What is required – Give back every record word for word, but keep the pictures out.

Content starts

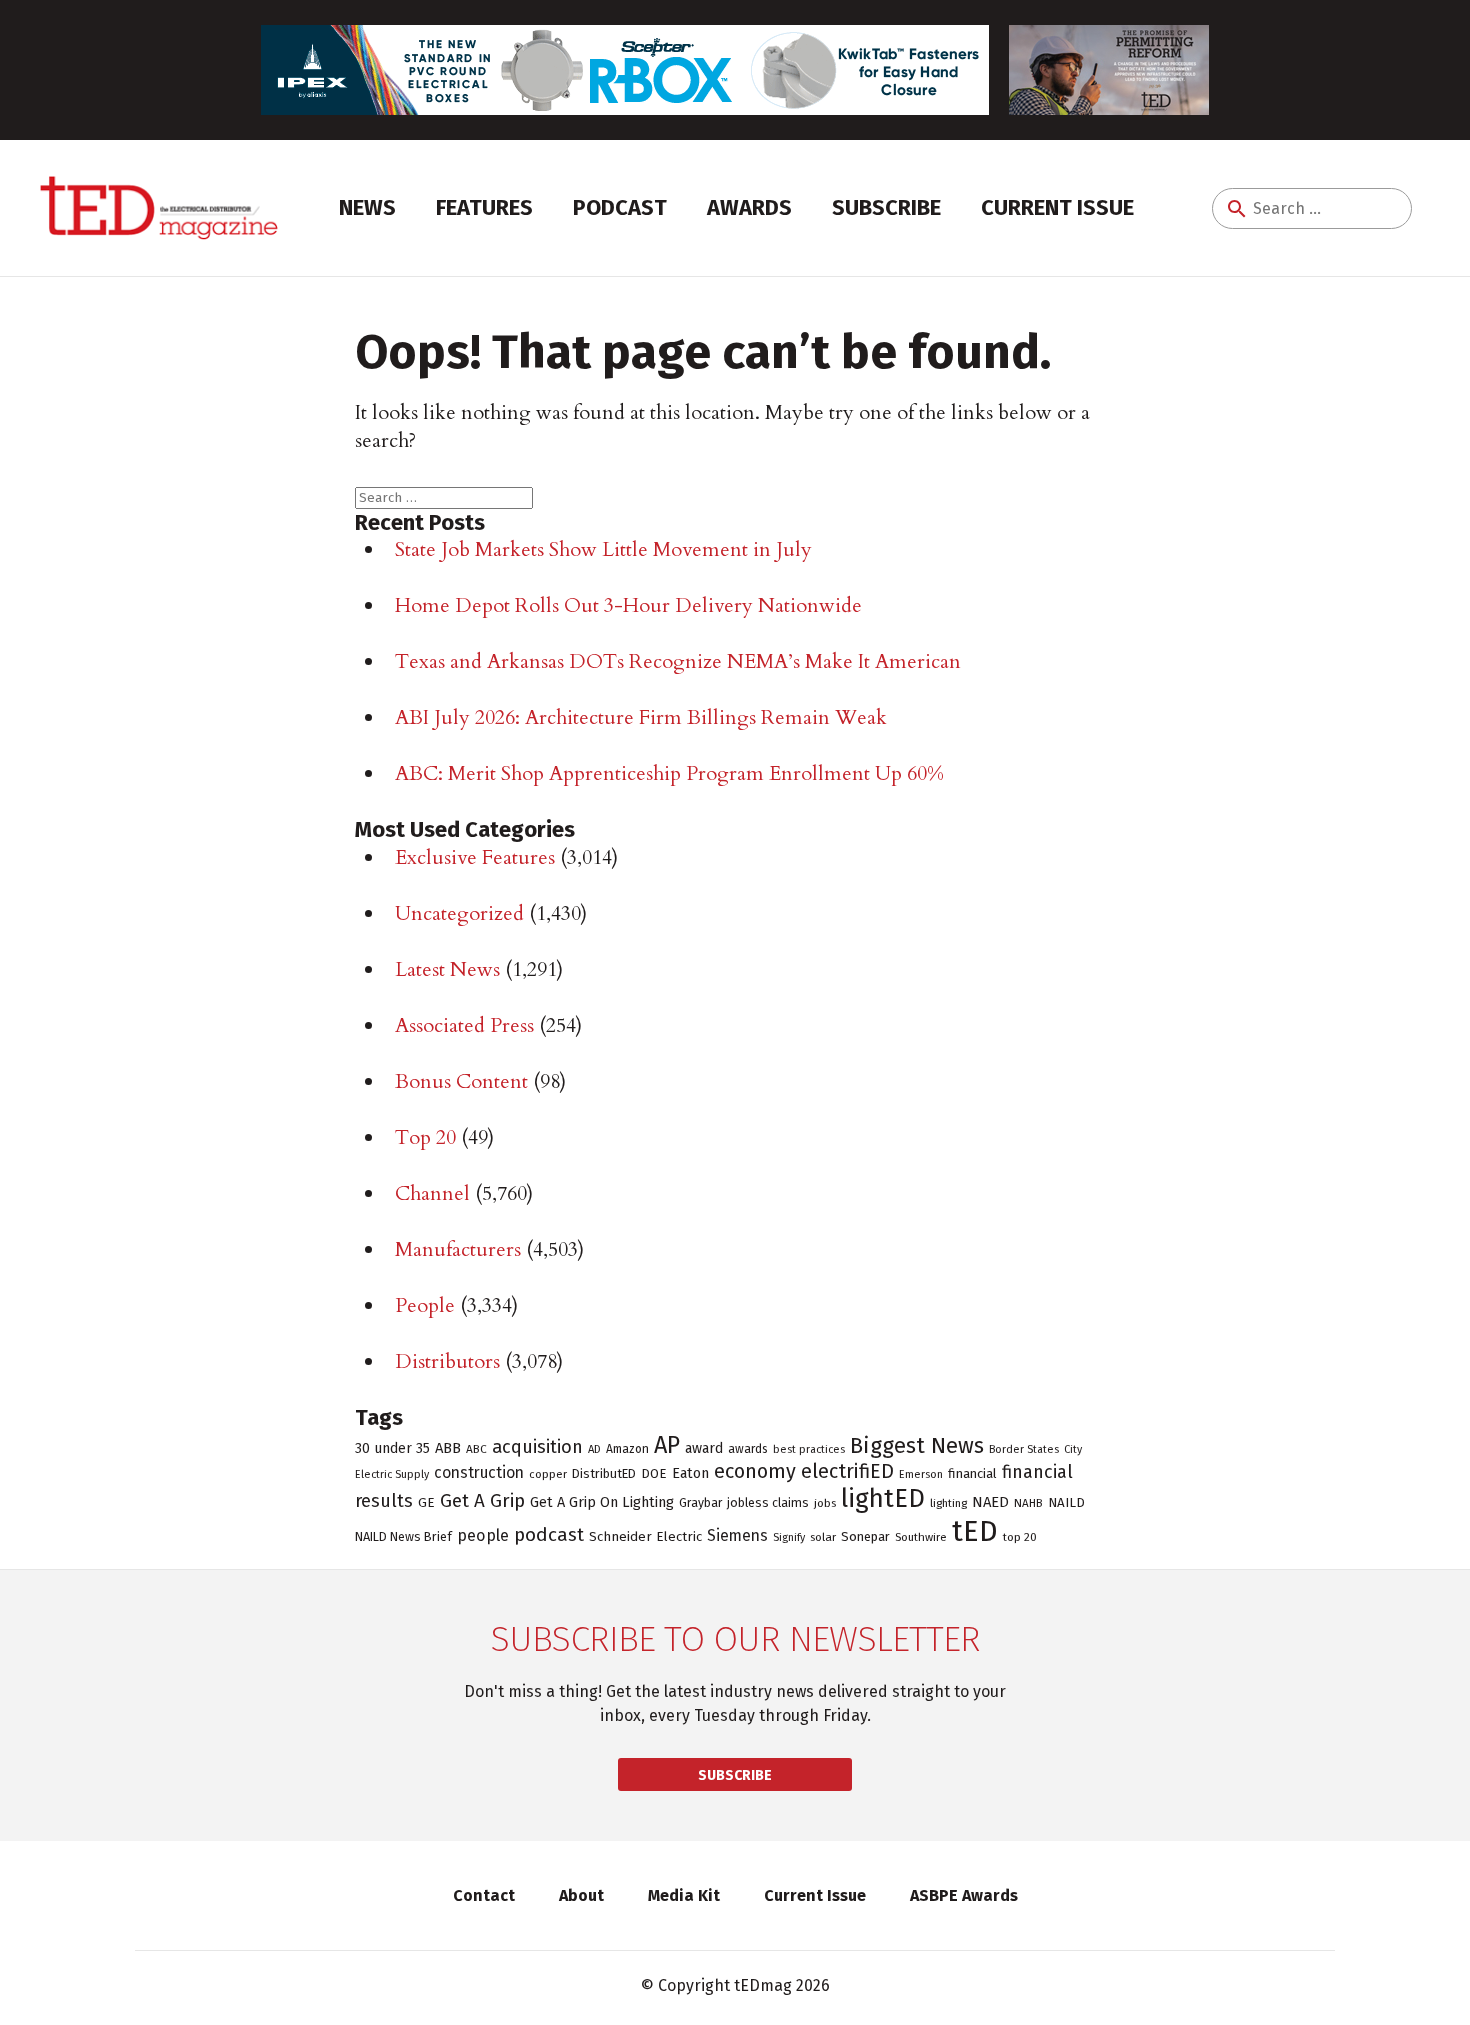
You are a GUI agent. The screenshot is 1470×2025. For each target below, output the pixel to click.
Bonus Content (461, 1081)
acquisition (537, 1447)
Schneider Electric (645, 1537)
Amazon (627, 1449)
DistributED (604, 1473)
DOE (654, 1473)
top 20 (1020, 1537)
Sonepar (865, 1536)
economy (755, 1471)
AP (667, 1445)
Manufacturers (458, 1249)
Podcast (620, 207)
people (483, 1535)
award (704, 1448)
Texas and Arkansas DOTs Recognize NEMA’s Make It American (678, 661)
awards (748, 1449)
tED (975, 1531)
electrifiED (847, 1471)
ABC (476, 1449)
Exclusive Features (475, 857)
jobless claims (768, 1502)
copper (548, 1474)
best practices (809, 1449)
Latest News (447, 969)
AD (594, 1449)
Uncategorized (459, 913)
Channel (432, 1193)
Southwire (921, 1537)
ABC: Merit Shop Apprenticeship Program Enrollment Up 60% (669, 773)
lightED (883, 1498)
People (425, 1305)
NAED (990, 1502)
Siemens (737, 1535)
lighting (948, 1503)
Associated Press (464, 1025)
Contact (484, 1895)
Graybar (700, 1503)
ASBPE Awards (964, 1895)
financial (972, 1473)
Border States (1024, 1449)
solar (823, 1537)
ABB (448, 1448)
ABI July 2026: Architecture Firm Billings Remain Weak (641, 717)
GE (426, 1503)
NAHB (1028, 1503)
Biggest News (917, 1445)
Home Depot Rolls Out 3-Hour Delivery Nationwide (628, 605)
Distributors (447, 1361)
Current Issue (1057, 207)
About (581, 1895)
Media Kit (684, 1895)
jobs (825, 1503)
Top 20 (425, 1137)
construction (479, 1472)
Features (484, 207)
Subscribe (886, 207)
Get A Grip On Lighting (602, 1502)
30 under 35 (392, 1448)
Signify (789, 1537)
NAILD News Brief (403, 1536)
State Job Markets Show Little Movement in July (603, 549)
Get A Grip (482, 1500)
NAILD (1066, 1503)
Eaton (690, 1473)
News (367, 207)
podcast (549, 1534)
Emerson (921, 1474)
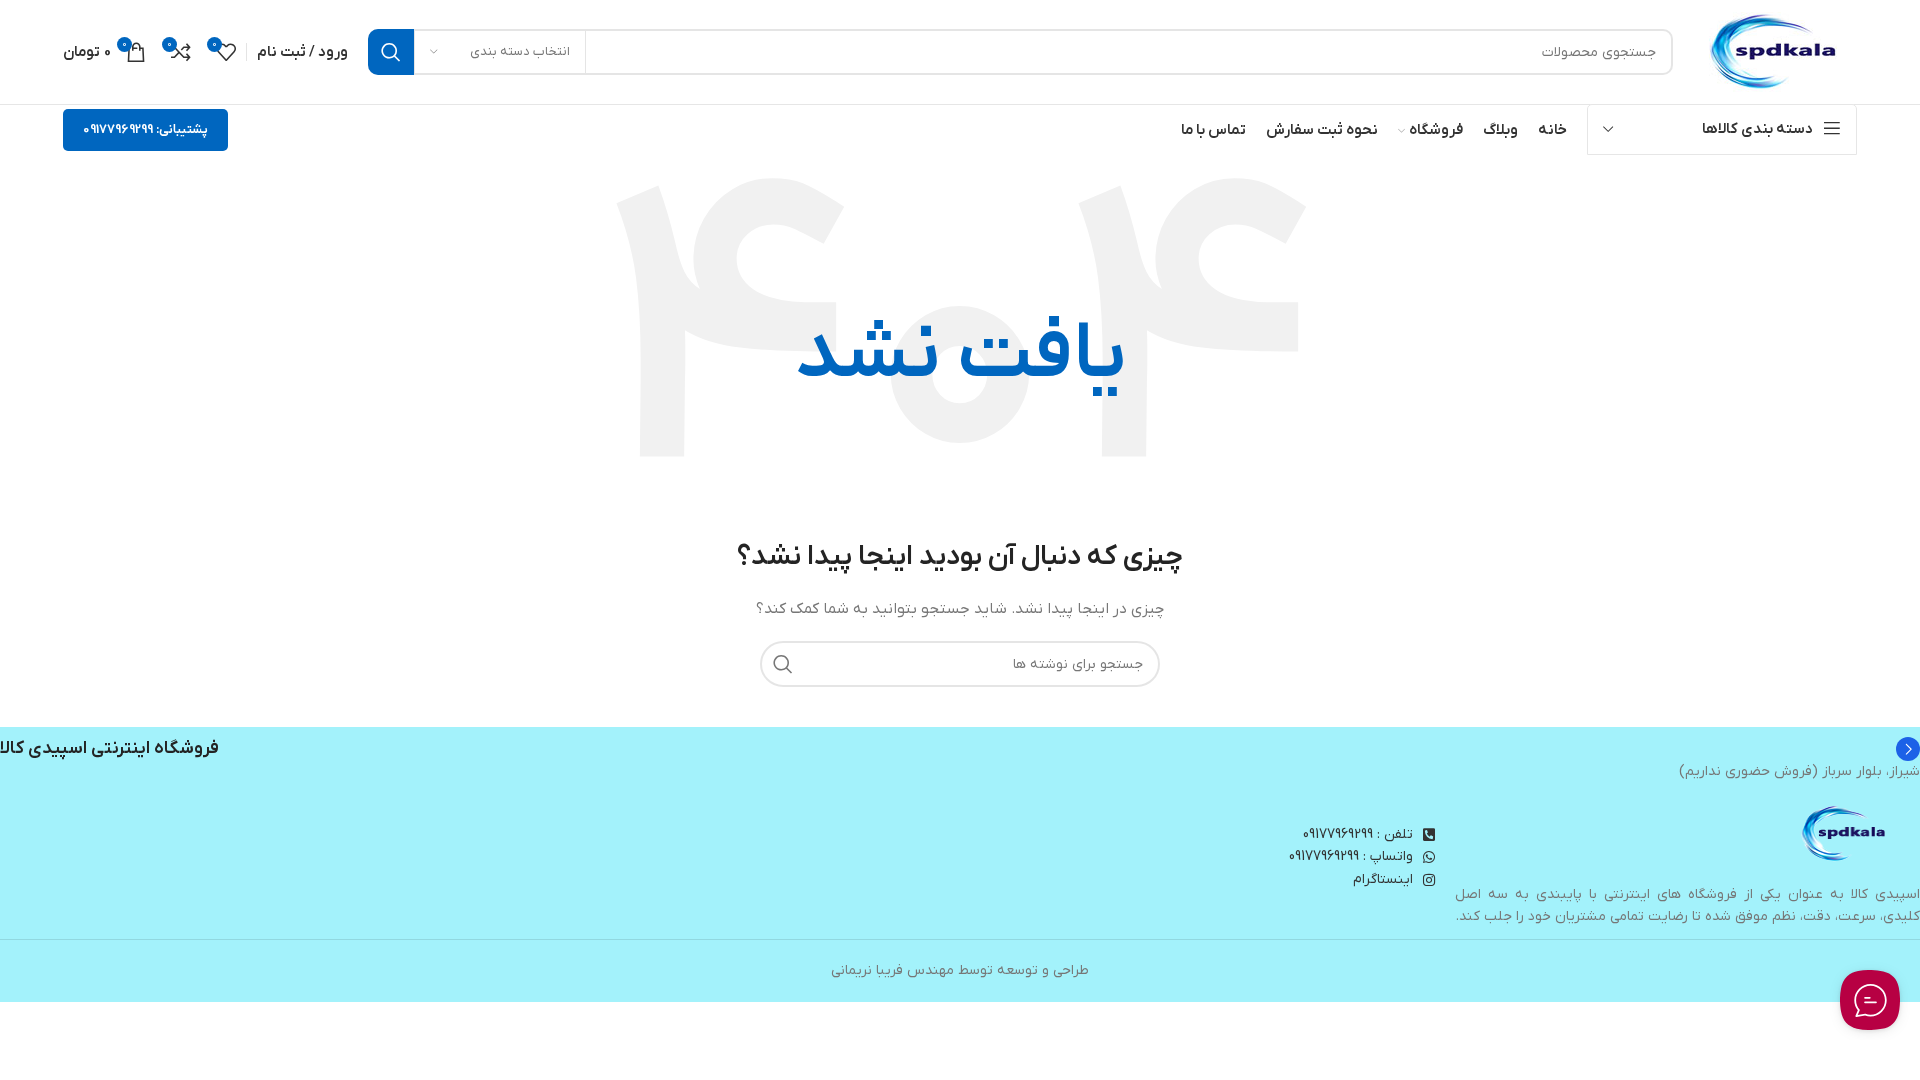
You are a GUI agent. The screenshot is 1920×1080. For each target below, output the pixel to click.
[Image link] (1845, 833)
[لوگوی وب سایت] (1775, 51)
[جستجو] (391, 52)
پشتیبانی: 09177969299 (145, 129)
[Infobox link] (960, 749)
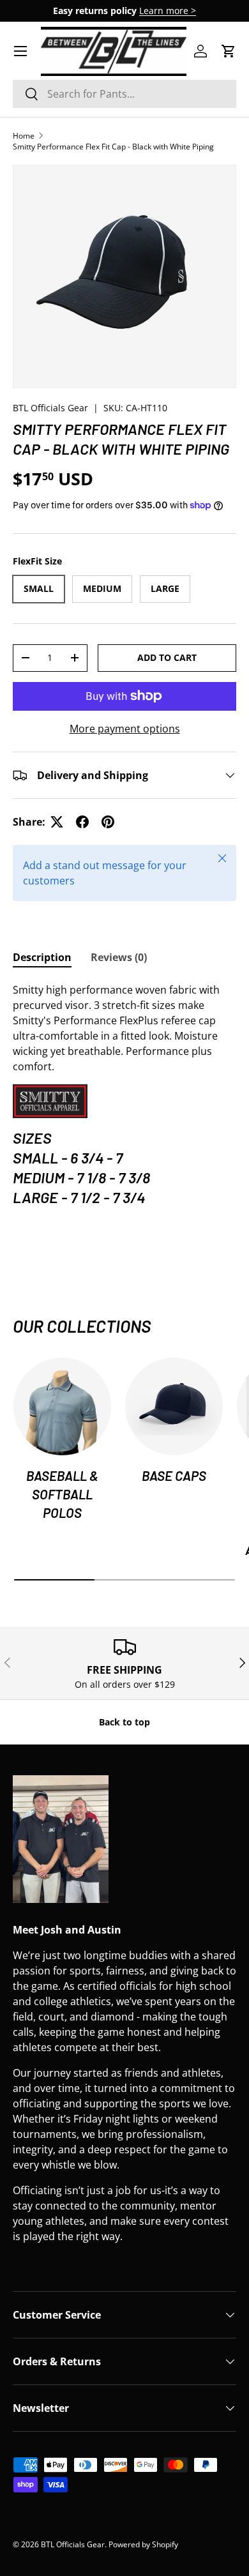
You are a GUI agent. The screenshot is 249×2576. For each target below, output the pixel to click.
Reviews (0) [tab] (119, 957)
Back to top (124, 1722)
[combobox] (124, 94)
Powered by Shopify (143, 2544)
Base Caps (174, 1475)
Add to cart (167, 657)
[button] (229, 51)
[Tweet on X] (57, 822)
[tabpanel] (124, 1096)
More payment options (125, 729)
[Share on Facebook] (82, 822)
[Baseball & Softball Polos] (62, 1406)
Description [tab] (42, 957)
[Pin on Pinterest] (108, 822)
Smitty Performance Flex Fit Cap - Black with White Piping (113, 146)
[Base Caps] (174, 1406)
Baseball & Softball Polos (62, 1493)
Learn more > (167, 10)
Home (23, 135)
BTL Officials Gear (50, 408)
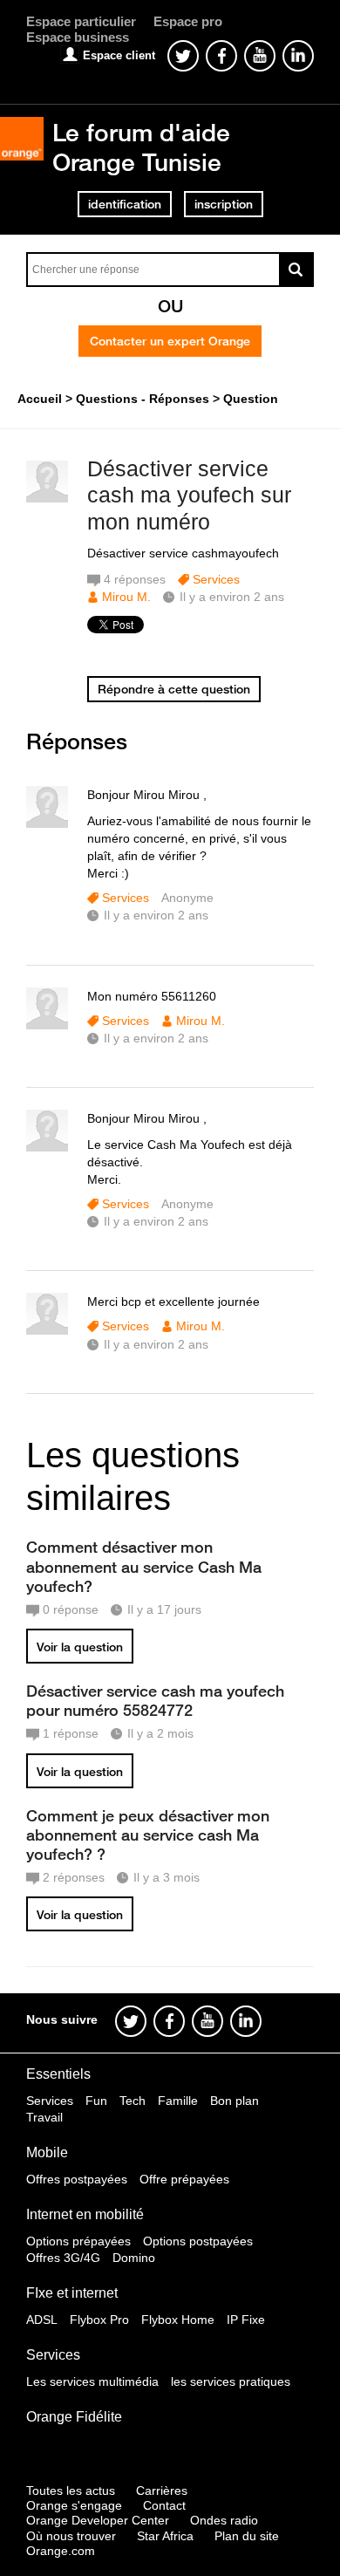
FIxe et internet (72, 2293)
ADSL (42, 2320)
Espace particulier (81, 21)
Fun (96, 2101)
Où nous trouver (71, 2536)
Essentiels (58, 2074)
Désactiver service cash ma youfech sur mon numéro (189, 495)
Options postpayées (198, 2241)
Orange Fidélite (74, 2416)
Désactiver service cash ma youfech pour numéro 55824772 (155, 1700)
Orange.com (60, 2551)
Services (216, 579)
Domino (133, 2258)
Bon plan (234, 2101)
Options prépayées (78, 2241)
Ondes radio (224, 2520)
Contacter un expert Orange (170, 341)
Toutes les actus (70, 2490)
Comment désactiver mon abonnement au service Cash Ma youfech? (144, 1566)
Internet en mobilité (85, 2214)
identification (124, 204)
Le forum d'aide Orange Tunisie (141, 147)
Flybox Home (177, 2320)
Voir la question (80, 1647)
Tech (132, 2101)
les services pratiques (230, 2381)
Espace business (77, 37)
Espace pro (187, 21)
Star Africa (165, 2536)
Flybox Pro (99, 2320)
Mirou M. (126, 597)
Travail (44, 2117)
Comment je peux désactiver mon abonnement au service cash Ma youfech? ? (147, 1834)
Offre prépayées (184, 2179)
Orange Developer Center (97, 2520)
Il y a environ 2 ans (156, 915)
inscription (223, 204)
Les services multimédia (92, 2381)
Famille (178, 2101)
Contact (164, 2505)
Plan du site (246, 2536)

Content ends

Solution to this task –
You are a GUI agent. The screenshot is 1470×2025. For each target below, output the pixel to click.
Bonus Content (461, 1081)
acquisition (537, 1447)
Schneider Electric (645, 1537)
Amazon (627, 1449)
DistributED (604, 1473)
DOE (654, 1473)
top 20 (1020, 1537)
Sonepar (865, 1536)
economy (755, 1471)
AP (667, 1445)
Manufacturers (458, 1249)
Podcast (620, 207)
people (483, 1535)
award (704, 1448)
Texas and Arkansas DOTs Recognize NEMA’s Make It American (678, 661)
awards (748, 1449)
tED (975, 1531)
electrifiED (847, 1471)
ABC (476, 1449)
Exclusive Features (475, 857)
jobless claims (768, 1502)
copper (548, 1474)
best practices (809, 1449)
Latest News (447, 969)
AD (594, 1449)
Uncategorized (459, 913)
Channel (432, 1193)
Southwire (921, 1537)
ABC: Merit Shop Apprenticeship Program Enrollment Up 60% (669, 773)
lightED (883, 1498)
People (425, 1305)
NAED (990, 1502)
Siemens (737, 1535)
lighting (948, 1503)
Associated Press (464, 1025)
Contact (484, 1895)
Graybar (700, 1503)
ASBPE Awards (964, 1895)
financial (972, 1473)
Border States (1024, 1449)
solar (823, 1537)
ABB (448, 1448)
ABI July 2026: Architecture Firm Billings Remain Weak (641, 717)
GE (426, 1503)
NAHB (1028, 1503)
Biggest News (917, 1445)
Home Depot Rolls Out 3-Hour Delivery Nationwide (628, 605)
Distributors (447, 1361)
Current Issue (1057, 207)
About (581, 1895)
Media Kit (684, 1895)
jobs (825, 1503)
Top 20 (425, 1137)
construction (479, 1472)
Features (484, 207)
Subscribe (886, 207)
Get A Grip On Lighting (602, 1502)
30 under 35 (392, 1448)
Signify (789, 1537)
NAILD News Brief (403, 1536)
State Job Markets Show Little Movement in July (603, 549)
Get A Grip (482, 1500)
NAILD (1066, 1503)
Eaton (690, 1473)
News (367, 207)
podcast (549, 1534)
Emerson (921, 1474)
You are a GUI agent. The screenshot is 1920×1080. For each target below, output the pixel to click.
[Image link] (1845, 833)
[لوگوی وب سایت] (1775, 51)
[جستجو] (391, 52)
پشتیبانی: 09177969299 (145, 129)
[Infobox link] (960, 749)
You are a GUI agent. The screenshot is 249×2576. For each target below, output the pixel to click.
Reviews (0) [tab] (119, 957)
Back to top (124, 1722)
[combobox] (124, 94)
Powered by Shopify (143, 2544)
Base Caps (174, 1475)
Add to cart (167, 657)
[button] (229, 51)
[Tweet on X] (57, 822)
[tabpanel] (124, 1096)
More payment options (125, 729)
[Share on Facebook] (82, 822)
[Baseball & Softball Polos] (62, 1406)
Description [tab] (42, 957)
[Pin on Pinterest] (108, 822)
Smitty Performance Flex Fit Cap - Black with White Piping (113, 146)
[Base Caps] (174, 1406)
Baseball & Softball Polos (62, 1493)
Learn more > (167, 10)
Home (23, 135)
BTL Officials Gear (50, 408)
FIxe et internet (72, 2293)
ADSL (42, 2320)
Espace particulier (81, 21)
Fun (96, 2101)
Où nous trouver (71, 2536)
Essentiels (58, 2074)
Désactiver service cash ma youfech sur mon numéro (189, 495)
Options postpayées (198, 2241)
Orange Fidélite (74, 2416)
Désactiver service cash ma youfech pour numéro 55824772 (155, 1700)
Orange.com (60, 2551)
Services (216, 579)
Domino (133, 2258)
Bon plan (234, 2101)
Options prépayées (78, 2241)
Ondes radio (224, 2520)
Contacter un expert Orange (170, 341)
Toutes les actus (70, 2490)
Comment désactiver mon abonnement au service Cash Ma youfech? (144, 1566)
Internet en mobilité (85, 2214)
identification (124, 204)
Le forum d'aide Orange Tunisie (141, 147)
Flybox Home (177, 2320)
Voir la question (80, 1647)
Tech (132, 2101)
les services pratiques (230, 2381)
Espace business (77, 37)
Espace pro (187, 21)
Star Africa (165, 2536)
Flybox Pro (99, 2320)
Mirou M. (126, 597)
Travail (44, 2117)
Comment je peux désactiver mon abonnement au service cash Ma youfech? ? (147, 1834)
Offre prépayées (184, 2179)
Orange Developer Center (97, 2520)
Il y a environ 2 ans (156, 915)
inscription (223, 204)
Les services multimédia (92, 2381)
Famille (178, 2101)
Contact (164, 2505)
Plan du site (246, 2536)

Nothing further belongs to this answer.